The German federal government is trying to at least cushion the economic consequences of the Corona pandemic in several ways. One of these is a regulation that is likely to be aimed primarily at retailers severely affected by forced closures, namely to force landlords to adjust rents according to the principle of the so-called “cessation of the implicit of the contractual basis” (“Wegfall der Geschäftsgrundlage“). The following article proves that a hectic rush does not automatically make for the best possible regulation.
After the Grand Coalition had only recently rejected a legislative proposal by the party of the Greens on pandemic-related special regulations for commercial rents (cf. here and here, p. 24795, both in German), it decided at the so-called “State Minister Presidents’ Conference” on 13 December 2020 to introduce a legal presumption that significant restrictions in the actual ability to make use of the rented estate as a result of the Covid 19 pandemic can constitute a serious change in the implicit of the contractual basis in order to simplify negotiations between commercial tenants or lessees and owners (here, in German). No sooner said than done, the corresponding presumption provision introduced at the beginning of the year in Article 240 § 7 EGBGB (Introductory Code to the German Civil Code) now provides as follows:
“If, as a result of government measures to combat the COVID 19 pandemic, leased land or leased premises that are not residential premises cannot be used for the tenant’s business or can be used only with considerable restrictions, it shall be presumed that, in this respect, a circumstance within the meaning of § 313 BGB that has become the basis of the lease has changed seriously after the conclusion of the contract.”
However, the legislator has not only limited itself to an adjustment of the substantive legal situation, but with the introduction of § 44 EGZPO (Introductory Code to the German Code of Civil Procedure ) has also tried to accelerate the corresponding processes for the (judicial) adjustment of commercial leases.
Unfortunately, however, the efforts to accelerate proceedings are of little use, as the provision of Article 240 § 7 EGBGB already falls short. For, as a result of the provision, it is merely legally presumed that the pandemic has led to a substantial change in the contractual basis . However, the question of whether this renders fulfillment of the contract unreasonable within the meaning of § 313 BGB has not been answered.

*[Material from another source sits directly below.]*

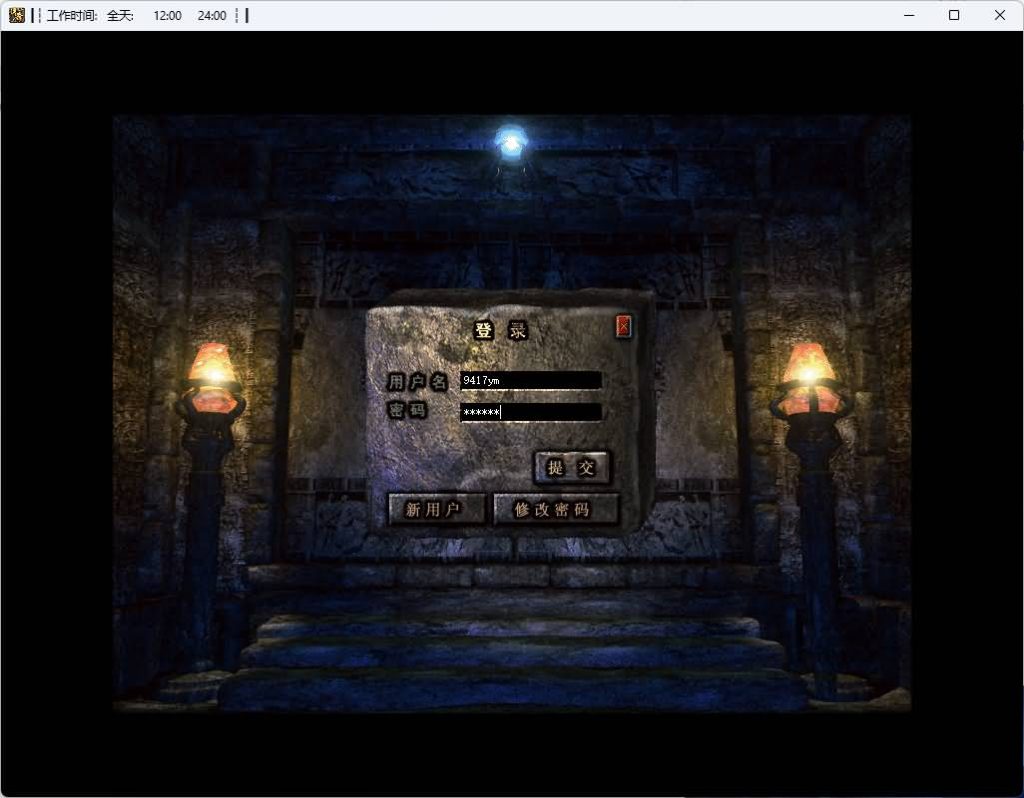Click the 密码 label
The width and height of the screenshot is (1024, 798).
(407, 411)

This question has now been answered by the Higher Regional Court of Dresden in a decision from February 2021, according to which the tenant of a commercial property cannot reasonably be expected to maintain the previous rent in the event of the closure of his business premises due to a pandemic. Rather, a reduction of the basic rent by 50% is seen as justified because neither of the contracting parties had caused the disturbance of the basis of the business or had foreseen it. Accordingly, the court sees it as reasonable to distribute the associated burden equally between both parties. It is interesting that the court states obiter dicta, i.e. in passing, that the question of the extent to which the economic existence of the burdened contracting party is affected by the disruption of the basis of the contract is not relevant. However, the ruling also indicates that the payment of state aid to one of the contracting parties of the lease could possibly lead to a different assessment of the apportionment.
Conclusion: So far so good. With these new laws and the emerging corresponding supreme court rulings, commercial tenants can at least bring about a certain reduction in their operating costs. The question is, however, whether a reduction to 50% in the face of a 100% drop in turnover is sufficient to ensure the survival of the (probably primarily considered) retailers.
Furthermore, a number of real estate companies that have financed their properties through loans are also likely to run into difficulties as a result of the emerging case law. Since the provision of Art. 240 § 3 EGBGB does not apply to commercial borrowers, bank terminations of loans in case of default are possible.
All in all, the new regulation is likely to merely pass the problem on from the commercial tenants to the financing banks – without one of the groups actually being freed from the corona-related burdens. In other words, the problem is just being shifted, but not solved. This could hold political explosives.